Parkinson’s disease (PD) pathogenesis may involve the epigenetic control of enhancers that modify neuronal functions. Here, we comprehensively examine DNA methylation at enhancers, genome-wide, in neurons of patients with PD and of control individuals. We find a widespread increase in cytosine modifications at enhancers in PD neurons, which is partly explained by elevated hydroxymethylation levels. In particular, patients with PD exhibit an epigenetic and transcriptional upregulation of TET2, a master-regulator of cytosine modification status. TET2 depletion in a neuronal cell model results in cytosine modification changes that are reciprocal to those observed in PD neurons. Moreover, Tet2 inactivation in mice fully prevents nigral dopaminergic neuronal loss induced by previous inflammation. Tet2 loss also attenuates transcriptional immune responses to an inflammatory trigger. Thus, widespread epigenetic dysregulation of enhancers in PD neurons may, in part, be mediated by increased TET2 expression. Decreased Tet2 activity is neuroprotective, in vivo, and may be a new therapeutic target for PD.

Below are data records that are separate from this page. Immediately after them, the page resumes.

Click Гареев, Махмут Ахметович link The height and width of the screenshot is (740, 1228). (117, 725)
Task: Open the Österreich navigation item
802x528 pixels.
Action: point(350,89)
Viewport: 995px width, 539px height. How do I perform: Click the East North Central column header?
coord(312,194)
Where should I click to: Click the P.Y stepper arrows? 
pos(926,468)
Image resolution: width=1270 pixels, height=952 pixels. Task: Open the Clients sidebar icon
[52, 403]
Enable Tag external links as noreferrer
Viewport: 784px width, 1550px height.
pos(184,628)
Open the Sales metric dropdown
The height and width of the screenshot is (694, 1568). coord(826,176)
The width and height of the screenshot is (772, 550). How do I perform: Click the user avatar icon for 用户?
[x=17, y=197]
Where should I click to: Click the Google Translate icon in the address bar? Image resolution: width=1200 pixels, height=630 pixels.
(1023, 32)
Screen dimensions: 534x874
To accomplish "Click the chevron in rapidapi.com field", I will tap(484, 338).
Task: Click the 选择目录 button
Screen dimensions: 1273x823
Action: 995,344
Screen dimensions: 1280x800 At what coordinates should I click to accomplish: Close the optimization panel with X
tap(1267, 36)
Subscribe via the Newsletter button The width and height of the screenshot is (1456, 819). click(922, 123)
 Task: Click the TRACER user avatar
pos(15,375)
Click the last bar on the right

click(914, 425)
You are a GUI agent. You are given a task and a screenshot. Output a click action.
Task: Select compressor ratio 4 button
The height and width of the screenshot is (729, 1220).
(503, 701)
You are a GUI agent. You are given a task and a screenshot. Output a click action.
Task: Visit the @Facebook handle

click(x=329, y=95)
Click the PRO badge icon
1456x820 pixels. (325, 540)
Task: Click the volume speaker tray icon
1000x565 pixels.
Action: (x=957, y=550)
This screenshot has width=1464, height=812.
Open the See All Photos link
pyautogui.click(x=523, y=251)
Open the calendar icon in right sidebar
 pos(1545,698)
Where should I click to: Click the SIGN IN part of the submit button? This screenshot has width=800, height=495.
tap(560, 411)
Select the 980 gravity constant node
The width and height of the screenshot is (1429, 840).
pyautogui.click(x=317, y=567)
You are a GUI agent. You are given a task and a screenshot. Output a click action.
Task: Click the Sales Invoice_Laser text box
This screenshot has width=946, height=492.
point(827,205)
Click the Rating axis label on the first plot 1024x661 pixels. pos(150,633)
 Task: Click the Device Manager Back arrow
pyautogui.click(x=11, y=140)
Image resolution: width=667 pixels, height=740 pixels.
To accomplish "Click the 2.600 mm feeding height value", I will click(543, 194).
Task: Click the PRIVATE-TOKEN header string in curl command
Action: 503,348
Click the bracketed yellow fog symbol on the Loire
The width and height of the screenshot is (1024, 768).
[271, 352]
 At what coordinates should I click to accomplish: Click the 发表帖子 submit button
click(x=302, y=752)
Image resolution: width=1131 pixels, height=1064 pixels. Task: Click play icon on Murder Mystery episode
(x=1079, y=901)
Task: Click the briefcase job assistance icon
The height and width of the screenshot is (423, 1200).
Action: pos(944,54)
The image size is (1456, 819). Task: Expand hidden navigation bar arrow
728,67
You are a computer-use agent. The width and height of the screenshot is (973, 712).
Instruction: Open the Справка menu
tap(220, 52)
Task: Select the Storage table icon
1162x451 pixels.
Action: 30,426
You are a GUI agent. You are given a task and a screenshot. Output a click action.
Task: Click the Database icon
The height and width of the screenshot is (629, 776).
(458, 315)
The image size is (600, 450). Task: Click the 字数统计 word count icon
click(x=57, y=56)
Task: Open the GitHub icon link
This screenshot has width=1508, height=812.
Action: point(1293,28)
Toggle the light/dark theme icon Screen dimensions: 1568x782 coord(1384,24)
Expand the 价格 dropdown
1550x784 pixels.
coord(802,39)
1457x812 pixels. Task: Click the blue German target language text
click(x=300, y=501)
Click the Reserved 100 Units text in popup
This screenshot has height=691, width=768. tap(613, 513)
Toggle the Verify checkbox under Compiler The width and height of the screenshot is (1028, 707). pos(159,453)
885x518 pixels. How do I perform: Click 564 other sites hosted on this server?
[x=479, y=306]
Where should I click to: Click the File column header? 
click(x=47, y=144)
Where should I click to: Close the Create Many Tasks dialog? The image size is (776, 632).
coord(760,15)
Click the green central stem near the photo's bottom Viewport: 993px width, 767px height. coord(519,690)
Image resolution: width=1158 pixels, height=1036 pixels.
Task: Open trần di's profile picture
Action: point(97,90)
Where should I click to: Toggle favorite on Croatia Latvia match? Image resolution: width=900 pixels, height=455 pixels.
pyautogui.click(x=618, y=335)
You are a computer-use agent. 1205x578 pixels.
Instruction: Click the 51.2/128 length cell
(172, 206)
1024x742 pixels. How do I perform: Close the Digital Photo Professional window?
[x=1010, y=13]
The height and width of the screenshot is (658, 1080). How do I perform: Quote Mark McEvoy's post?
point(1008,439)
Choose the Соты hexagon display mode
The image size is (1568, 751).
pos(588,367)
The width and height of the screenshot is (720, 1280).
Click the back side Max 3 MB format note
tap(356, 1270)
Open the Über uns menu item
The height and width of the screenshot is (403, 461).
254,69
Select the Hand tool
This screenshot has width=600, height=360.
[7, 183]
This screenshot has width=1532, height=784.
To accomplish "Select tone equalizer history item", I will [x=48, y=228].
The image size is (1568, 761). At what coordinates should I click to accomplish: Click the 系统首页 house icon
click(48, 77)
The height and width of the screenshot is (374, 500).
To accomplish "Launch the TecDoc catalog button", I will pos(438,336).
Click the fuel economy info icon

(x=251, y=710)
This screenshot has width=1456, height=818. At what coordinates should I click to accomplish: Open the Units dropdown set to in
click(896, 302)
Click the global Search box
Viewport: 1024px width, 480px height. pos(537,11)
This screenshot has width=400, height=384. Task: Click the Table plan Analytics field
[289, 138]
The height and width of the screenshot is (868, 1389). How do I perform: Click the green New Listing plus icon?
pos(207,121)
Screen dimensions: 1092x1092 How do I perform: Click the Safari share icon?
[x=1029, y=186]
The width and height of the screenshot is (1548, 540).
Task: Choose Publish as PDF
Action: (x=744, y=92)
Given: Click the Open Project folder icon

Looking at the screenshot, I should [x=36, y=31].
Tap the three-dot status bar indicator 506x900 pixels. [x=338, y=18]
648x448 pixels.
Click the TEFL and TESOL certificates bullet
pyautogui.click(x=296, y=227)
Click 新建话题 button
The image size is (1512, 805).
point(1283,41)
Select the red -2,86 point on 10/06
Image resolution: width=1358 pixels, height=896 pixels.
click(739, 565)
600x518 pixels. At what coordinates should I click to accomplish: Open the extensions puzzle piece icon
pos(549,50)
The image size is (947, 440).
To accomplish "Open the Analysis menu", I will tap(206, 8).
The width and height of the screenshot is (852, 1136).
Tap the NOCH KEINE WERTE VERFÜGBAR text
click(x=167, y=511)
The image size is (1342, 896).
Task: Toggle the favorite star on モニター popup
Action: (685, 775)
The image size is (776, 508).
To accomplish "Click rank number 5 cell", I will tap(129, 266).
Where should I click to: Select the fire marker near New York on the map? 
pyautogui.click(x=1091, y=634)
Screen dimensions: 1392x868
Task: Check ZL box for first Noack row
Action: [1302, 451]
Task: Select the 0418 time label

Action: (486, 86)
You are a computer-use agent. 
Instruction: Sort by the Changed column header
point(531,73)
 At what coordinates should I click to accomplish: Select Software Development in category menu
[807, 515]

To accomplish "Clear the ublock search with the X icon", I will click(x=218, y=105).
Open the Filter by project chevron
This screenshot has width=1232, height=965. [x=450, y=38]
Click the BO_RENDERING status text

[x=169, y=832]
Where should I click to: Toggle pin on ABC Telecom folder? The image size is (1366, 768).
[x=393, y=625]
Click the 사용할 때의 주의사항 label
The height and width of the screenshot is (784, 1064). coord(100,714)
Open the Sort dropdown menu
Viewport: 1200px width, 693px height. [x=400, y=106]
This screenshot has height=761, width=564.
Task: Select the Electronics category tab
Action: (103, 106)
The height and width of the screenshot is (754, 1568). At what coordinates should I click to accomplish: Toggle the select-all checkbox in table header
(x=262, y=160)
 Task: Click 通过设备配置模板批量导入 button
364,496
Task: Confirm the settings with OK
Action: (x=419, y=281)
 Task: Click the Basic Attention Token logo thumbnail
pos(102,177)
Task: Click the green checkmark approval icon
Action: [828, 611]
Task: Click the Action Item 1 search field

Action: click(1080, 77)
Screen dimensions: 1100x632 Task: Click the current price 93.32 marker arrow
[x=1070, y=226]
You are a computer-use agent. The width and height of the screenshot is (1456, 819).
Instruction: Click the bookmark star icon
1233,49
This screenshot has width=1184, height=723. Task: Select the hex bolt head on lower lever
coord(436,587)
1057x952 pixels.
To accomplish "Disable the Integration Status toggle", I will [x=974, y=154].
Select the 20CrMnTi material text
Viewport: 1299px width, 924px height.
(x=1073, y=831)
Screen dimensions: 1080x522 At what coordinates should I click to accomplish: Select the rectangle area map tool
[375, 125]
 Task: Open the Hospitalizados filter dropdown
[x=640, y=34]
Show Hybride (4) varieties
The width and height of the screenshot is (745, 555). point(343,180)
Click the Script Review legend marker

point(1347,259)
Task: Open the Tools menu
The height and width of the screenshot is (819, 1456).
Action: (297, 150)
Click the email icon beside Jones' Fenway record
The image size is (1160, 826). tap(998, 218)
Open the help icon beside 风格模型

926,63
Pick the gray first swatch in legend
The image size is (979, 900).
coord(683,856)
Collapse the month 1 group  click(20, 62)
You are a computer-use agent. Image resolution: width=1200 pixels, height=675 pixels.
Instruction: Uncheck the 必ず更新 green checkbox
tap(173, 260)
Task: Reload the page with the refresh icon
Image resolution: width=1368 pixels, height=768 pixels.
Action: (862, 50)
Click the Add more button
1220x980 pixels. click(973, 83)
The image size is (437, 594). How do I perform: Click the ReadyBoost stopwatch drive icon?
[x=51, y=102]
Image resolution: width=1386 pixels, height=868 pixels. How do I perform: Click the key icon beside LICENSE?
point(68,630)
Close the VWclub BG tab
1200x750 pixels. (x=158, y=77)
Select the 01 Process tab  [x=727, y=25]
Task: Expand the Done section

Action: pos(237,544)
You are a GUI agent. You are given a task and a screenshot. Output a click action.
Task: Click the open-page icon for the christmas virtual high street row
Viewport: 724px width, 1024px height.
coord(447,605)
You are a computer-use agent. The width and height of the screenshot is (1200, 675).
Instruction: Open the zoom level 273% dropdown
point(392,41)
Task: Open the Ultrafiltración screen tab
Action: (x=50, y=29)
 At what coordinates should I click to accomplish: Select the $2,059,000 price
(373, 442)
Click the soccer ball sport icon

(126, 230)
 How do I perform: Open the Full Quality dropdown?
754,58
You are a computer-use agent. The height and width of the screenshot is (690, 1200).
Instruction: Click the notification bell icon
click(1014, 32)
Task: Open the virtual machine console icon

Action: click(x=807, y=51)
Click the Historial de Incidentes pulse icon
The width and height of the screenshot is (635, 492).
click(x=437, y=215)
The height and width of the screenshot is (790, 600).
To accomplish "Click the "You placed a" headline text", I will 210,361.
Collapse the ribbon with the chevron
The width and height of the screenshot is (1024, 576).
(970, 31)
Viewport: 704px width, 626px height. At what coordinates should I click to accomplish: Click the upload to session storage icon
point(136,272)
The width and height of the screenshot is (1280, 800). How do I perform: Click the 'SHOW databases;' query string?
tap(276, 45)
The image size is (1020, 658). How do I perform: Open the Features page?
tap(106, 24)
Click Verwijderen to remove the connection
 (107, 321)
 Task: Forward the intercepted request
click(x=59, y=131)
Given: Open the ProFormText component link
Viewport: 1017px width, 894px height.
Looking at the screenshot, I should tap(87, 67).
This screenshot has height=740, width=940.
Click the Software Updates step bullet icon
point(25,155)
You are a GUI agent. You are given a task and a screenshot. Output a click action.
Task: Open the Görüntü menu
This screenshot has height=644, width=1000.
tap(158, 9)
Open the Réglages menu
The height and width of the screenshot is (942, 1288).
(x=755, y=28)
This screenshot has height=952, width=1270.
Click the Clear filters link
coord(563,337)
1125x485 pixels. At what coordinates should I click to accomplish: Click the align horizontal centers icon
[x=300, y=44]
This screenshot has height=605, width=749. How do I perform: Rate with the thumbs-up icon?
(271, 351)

帕金森病 (PD) 的发病机制可能涉及改变神经元功能的增强子的表观遗传控制。在这里，我们全面检查了 PD 患者和对照个体神经元中全基因组增强子的 DNA 甲基化。我们发现 PD 神经元中增强子的胞嘧啶修饰普遍增加，部分原因是羟甲基化水平升高。特别是，PD 患者表现出TET2的表观遗传和转录上调，TET2是胞嘧啶修饰状态的主要调节因子。神经元细胞模型中的TET2耗竭导致胞嘧啶修饰变化，这与在 PD 神经元中观察到的变化相反。此外，Tet2小鼠的失活完全防止了先前炎症引起的黑质多巴胺能神经元丢失。Tet2缺失还会减弱对炎症触发的转录免疫反应。因此，PD 神经元中增强子的广泛表观遗传失调可能部分是由增加的TET2表达介导的。降低的Tet2活性在体内具有神经保护作用，可能是 PD 的新治疗靶点。